▸ **Esplora il materiale**
(A) Nel brano sulle grandi dimissioni, su quante persone in cerca di lavoro ha condotto il sondaggio Harris Poll?
(B) Riscrivi parola per parola il brano sulle grandi dimissioni da "I due anni di" a "prospettive di vita.".

▸ **Brano da leggere**
________________________________________

I due anni di pandemia hanno visto il dispiegamento del fenomeno delle great resignation o “grandi dimissioni”. Ma molti si sono ritrovati a tornare sui propri passi, constatando di aver preso una decisione forse troppo affrettata.
Roma – Quando lo si perde è complicato trovarne un altro! Il mercato del lavoro ha subito grandi stravolgimenti con la pandemia. Come si ricorderà molti hanno sperimentato il lavoro a distanza e altri sono stati licenziati. Si è verificato, però, un fenomeno controverso.
Ovvero, le cosiddette “grandi dimissioni”, nel senso che nel periodo del lockdown forzato molte persone hanno avuto un ripensamento sulla propria personale scala di valori. E hanno preferito rinunciare al totem del capitalismo, il lavoro appunto, per scoprire nuove prospettive di vita.
Tuttavia come capita sovente nei processi sociali, i mutamenti di alcune tendenze possono subire variazioni nell’arco di qualche anno. Negli USA si sta assistendo a un fenomeno in controtendenza, che è stato definito dalla grande stampa “il grande rimorso”. Cioè molte persone hanno preso consapevolezza di aver compiuto una grave sciocchezza nel lasciare il lavoro di propria iniziativa. Harris Poll, una società statunitense che dal 1963 effettua ricerche di mercato e analisi basate sui sentimenti, comportamenti e motivazioni degli adulti, ha condotto un sondaggio su 2.000 persone in cerca di lavoro. Ebbene è emerso che ben il 70% ha incontrato grosse difficoltà nel cercare una ricollocazione lavorativa. Mentre il 17% di chi desidererebbe cambiare lavoro, preferisce non farlo a causa della situazione socio-economica incerta.

________________________________________

▸ **Materiale presentato**

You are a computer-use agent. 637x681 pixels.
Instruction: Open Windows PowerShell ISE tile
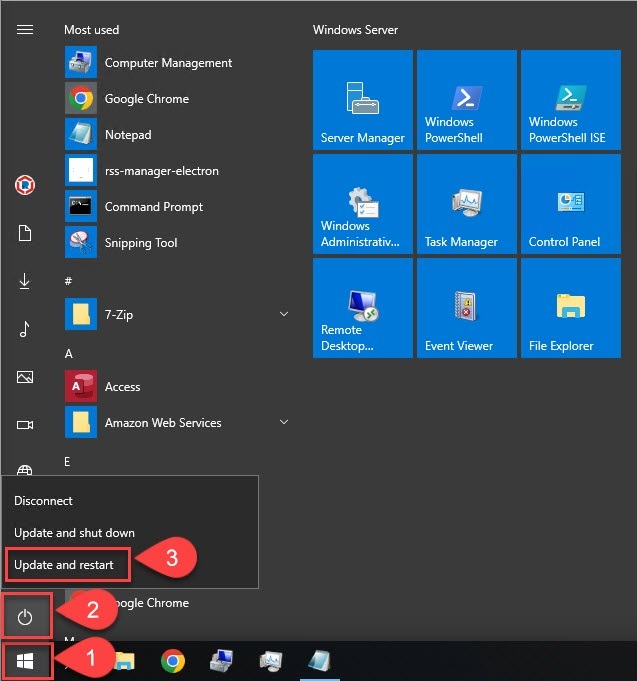coord(570,100)
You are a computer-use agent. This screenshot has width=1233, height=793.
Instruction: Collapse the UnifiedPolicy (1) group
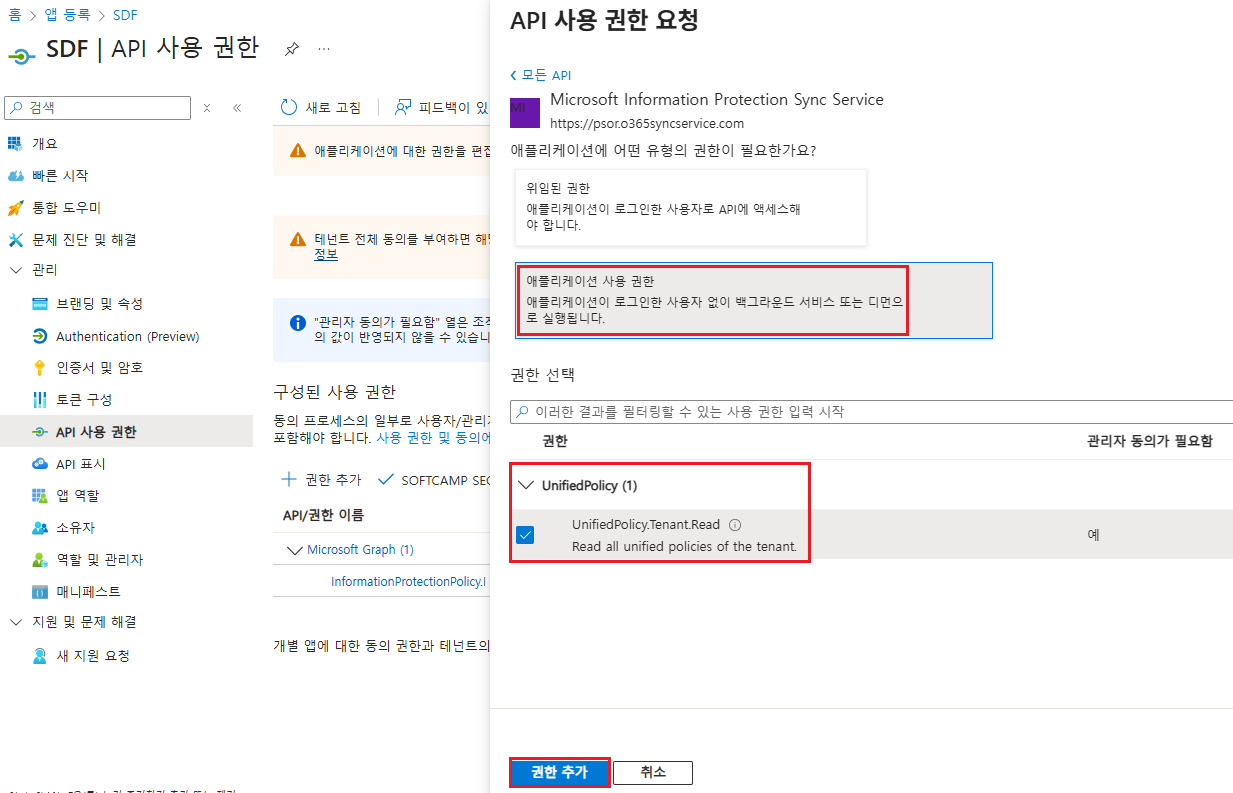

________________________________________

▸ **Le soluzioni**
(A) Su 2.000 persone in cerca di lavoro.

(B)
I due anni di pandemia hanno visto il dispiegamento del fenomeno delle great resignation o “grandi dimissioni”. Ma molti si sono ritrovati a tornare sui propri passi, constatando di aver preso una decisione forse troppo affrettata.
Roma – Quando lo si perde è complicato trovarne un altro! Il mercato del lavoro ha subito grandi stravolgimenti con la pandemia. Come si ricorderà molti hanno sperimentato il lavoro a distanza e altri sono stati licenziati. Si è verificato, però, un fenomeno controverso.
Ovvero, le cosiddette “grandi dimissioni”, nel senso che nel periodo del lockdown forzato molte persone hanno avuto un ripensamento sulla propria personale scala di valori. E hanno preferito rinunciare al totem del capitalismo, il lavoro appunto, per scoprire nuove prospettive di vita.